Auf engstem Raum drängt sich das Ensemble auf der Vorbühne, hinter ihnen ragt das Bühnenbild hervor, das albtraumhafte Motive von Hieronymus Bosch zitiert. Als Live-Bühnenmaler ist Tim Burchardt weiter damit beschäftigt, das Gemälde zu vervollständigen, während sich vorne der russische Debattierzirkel die Köpfe heiß redet.
Zweieinhalb Stunden lang wird hier lamentiert und diskutiert, über Gott und die Welt, über den Sinn der Existenz, über Suizid und Revolte. Zwei Männer geben mit steilen Thesen den Ton vor: am rechten Bühnenrand steht Sebastian Zimmler, der nach seinem Studium ins Thalia-Ensemble kam und seit mehr als einem Jahrzehnt vor allem Inszenierungen von Jette Steckel und Antú Romero Nunes prägt. Er spielt den Revolutionsführer Pjotr Werchowenski, der damit kokettiert, dass er das Publikum für dumm hält, aufrührerische Reden schwingt und in großen schwarzen Boots hinter seinem DJ-Set steht. Ähnlich eloquent ist Alexej Kirillow (Nils Kahnwald, Schauspieler des Jahres 2019, der nach zwei Spielzeiten in Zürich und kurzzeitiger freier Arbeit ins Thalia-Ensemble wechselte). Er proklamiert den Suizid als logische Konsequenz aus der Sinnlosigkeit des Daseins und hat eine schöne, kleine Choreographie entwickelt, wie er sich selbst die Kugel in den Kopf schießen möchte. Wie eine Flipperkugel wird Nikolai Stawrogin (Jirka Zett) hin und hergeworfen, als „schillernd und ungreifbar“ wird diese Figur im Programmheft angekündigt, die rätselhaft und eine Leerstelle bleibt.
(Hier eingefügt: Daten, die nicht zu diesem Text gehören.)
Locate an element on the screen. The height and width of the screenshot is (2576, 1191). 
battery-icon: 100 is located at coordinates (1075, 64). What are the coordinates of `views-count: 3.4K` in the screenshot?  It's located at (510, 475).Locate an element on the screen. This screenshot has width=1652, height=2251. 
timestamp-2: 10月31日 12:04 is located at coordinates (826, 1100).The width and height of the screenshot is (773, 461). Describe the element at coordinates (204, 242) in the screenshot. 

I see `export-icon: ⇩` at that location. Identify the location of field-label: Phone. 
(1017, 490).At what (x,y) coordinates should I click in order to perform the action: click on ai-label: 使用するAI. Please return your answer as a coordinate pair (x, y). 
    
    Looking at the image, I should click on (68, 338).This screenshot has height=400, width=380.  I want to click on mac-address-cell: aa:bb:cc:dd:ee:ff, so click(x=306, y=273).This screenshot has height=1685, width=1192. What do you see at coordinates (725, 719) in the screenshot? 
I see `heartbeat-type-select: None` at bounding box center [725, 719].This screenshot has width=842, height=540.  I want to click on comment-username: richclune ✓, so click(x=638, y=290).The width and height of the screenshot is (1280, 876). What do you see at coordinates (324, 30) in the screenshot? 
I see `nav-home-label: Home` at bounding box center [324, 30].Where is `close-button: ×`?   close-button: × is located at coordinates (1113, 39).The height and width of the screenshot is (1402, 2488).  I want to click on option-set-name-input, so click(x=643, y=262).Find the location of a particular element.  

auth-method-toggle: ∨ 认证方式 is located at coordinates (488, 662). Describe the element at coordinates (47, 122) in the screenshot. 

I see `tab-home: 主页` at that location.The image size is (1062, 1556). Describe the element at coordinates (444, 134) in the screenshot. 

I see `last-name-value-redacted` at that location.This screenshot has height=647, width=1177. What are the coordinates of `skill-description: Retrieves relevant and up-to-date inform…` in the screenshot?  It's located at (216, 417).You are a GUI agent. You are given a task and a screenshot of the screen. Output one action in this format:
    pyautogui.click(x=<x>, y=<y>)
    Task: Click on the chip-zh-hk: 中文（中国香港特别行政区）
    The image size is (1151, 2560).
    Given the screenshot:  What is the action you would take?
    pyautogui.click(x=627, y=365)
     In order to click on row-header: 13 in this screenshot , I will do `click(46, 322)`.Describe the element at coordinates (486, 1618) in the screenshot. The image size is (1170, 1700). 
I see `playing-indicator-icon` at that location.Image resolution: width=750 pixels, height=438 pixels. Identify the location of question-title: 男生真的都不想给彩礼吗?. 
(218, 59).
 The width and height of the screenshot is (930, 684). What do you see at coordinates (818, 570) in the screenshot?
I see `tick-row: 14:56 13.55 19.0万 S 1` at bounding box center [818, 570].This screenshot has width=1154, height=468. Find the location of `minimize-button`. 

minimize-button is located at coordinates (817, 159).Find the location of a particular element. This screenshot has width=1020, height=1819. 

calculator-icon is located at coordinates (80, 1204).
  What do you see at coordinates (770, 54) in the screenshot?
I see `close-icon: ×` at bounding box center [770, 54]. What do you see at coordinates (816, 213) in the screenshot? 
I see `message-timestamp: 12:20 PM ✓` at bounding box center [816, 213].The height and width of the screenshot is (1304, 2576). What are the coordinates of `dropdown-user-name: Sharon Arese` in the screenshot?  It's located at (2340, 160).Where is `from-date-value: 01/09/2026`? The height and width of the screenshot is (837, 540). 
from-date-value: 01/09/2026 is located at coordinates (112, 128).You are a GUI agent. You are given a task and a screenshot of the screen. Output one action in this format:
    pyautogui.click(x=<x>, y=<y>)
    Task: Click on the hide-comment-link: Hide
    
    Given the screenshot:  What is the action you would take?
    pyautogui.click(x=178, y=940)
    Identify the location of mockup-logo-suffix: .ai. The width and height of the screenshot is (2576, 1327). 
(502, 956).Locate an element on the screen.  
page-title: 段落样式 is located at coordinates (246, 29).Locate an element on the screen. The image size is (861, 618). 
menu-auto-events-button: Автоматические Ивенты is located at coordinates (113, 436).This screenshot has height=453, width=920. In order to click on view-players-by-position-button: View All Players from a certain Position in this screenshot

Unermüdlich wälzen die Figuren mit quietschbunt gefärbten Haaren ihre philosophischen Diskurse. Das Publikum ist zu harter gedanklicher Arbeit herausgefordert. Kaum eine Atempause und nur wenige spielerische Momente gönnt Thalia-Hausregisseurin Jette Steckel ihrem Publikum und ihrem Ensemble. Oft hat sie bewiesen, dass sie leichtfüßige Abende wie z.B. ihr Popmärchen „Romeo und Julia“ zaubern kann, auch aus so schwerer philosophischer Kost wie dem „Caligula“-Thesenstück von Albert Camus machte sie zu Beginn ihrer Karriere gemeinsam mit Mirco Kreibich in der Box des Deutschen Theaters herausforderndes und miteißendes Theater. Doch diesmal lasten die statischen Tableaus und die enormen Textmassen gewaltig auf diesem langen Premierenabend mitten in der Arbeitswoche, mit dem das Thalia Theater sein Lessingtage-Festival einläutet.
Völlig unvermittelt explodiert das über zwei Stunden bedeutungsschwer kreisende Diskurstheater in einer hypernervösen Choreographie, in der das Ensemble zuckt und zappelt. Erstaunlich, mit wie viel Elan und Beweglichkeit Barbara Nüsse in diesem Trubel mittendrin ist, obwohl sie in wenigen Wochen ihren 80. Geburtstag feiert. Ihr gehört auch der schöne Schlussmoment: „Leben Sie mehr!“, ruft sie uns im Saal zu und haucht ein letztes „Adieu“ hinterher, bevor sie seitlich am Bühnenrand abgeht.
Mehr Lebendigkeit wäre auch ein Wunsch für diese ambitionierte, aber unter ihrer Materialfülle ächzende philosophische Diskurshölle, durch die Jette Steckel, Albert Camus und Fjodor Dostojewski das Publikum an einem Abend schicken, der vor der Premiere noch auf 2,5 Stunden gekürzt wurde. Eigentlich müsste er fünf Stunden, erklärte Jette Steckel im Programmheft-Interview. Nur dann könnte sie alle philosophischen Gedanken der Vorlage unterbringen.